We thoroughly investigated the tSNE algorithm and the open source implementations using Barnet-Hut approximation from https://github.com/lvdmaaten/bhtsne/ and https://github.com/DmitryUlyanov/Multicore-TSNE. We converted the entire codebase from double to float in consideration of better vectorization.

We created a testbench using Python and Numpy. This testbench includes 5 test fixtures created from MNIST (https://www.kaggle.com/datasets/oddrationale/mnist-in-csv) and CLIP (https://github.com/openai/CLIP) model embeddings of various sizes for us to quickly test our implementation as well as benchmarking its performance.

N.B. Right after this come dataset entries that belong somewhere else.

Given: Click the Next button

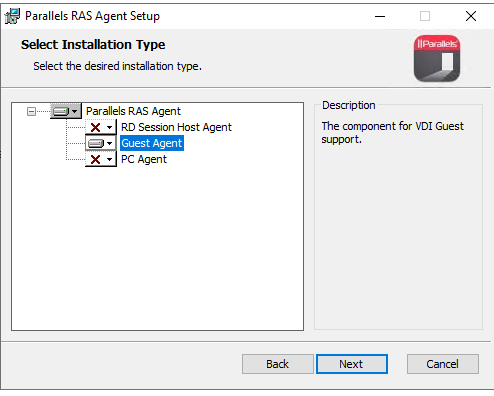Looking at the screenshot, I should tap(352, 364).
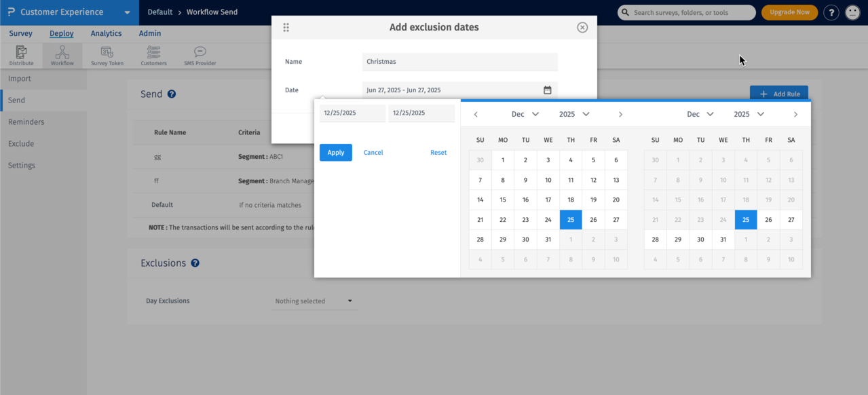Screen dimensions: 868x395
Task: Open the Admin menu
Action: [x=149, y=33]
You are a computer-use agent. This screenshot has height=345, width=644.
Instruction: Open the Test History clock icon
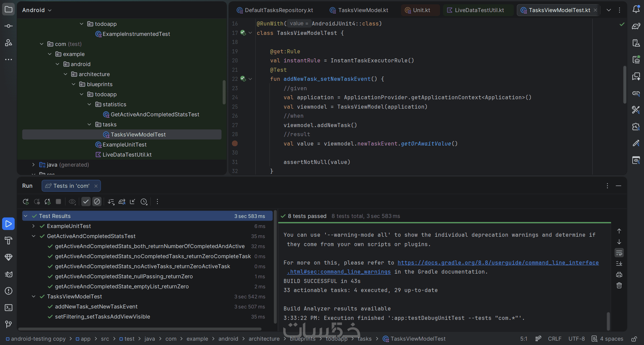point(144,202)
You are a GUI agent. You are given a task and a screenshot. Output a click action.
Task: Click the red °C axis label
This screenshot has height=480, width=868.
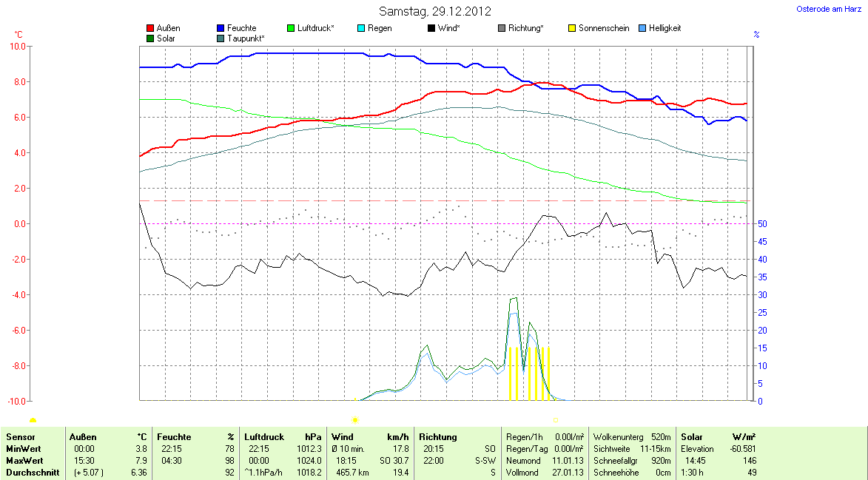18,35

Test case Source Number of points Size of point dimension
simple_200x64 Scikit Learn digit data 200 64
easy_1797x64 1797 64
medium_10000x768 MNIST (https://www.kaggle.com/datasets/oddrationale/mnist-in-csv) 10000 768
hard_60000x768 60000 768
hard_62656x512 CLIP (https://github.com/openai/CLIP) image embeddings of a custom dataset 62656 512

The testbench also defines a single-precision floating-point matrix serialization format with reader/writer implemented in both C++ and Python such that we can easily create new test cases and load the computed t-SNE embeddings into Python for visualization and verification.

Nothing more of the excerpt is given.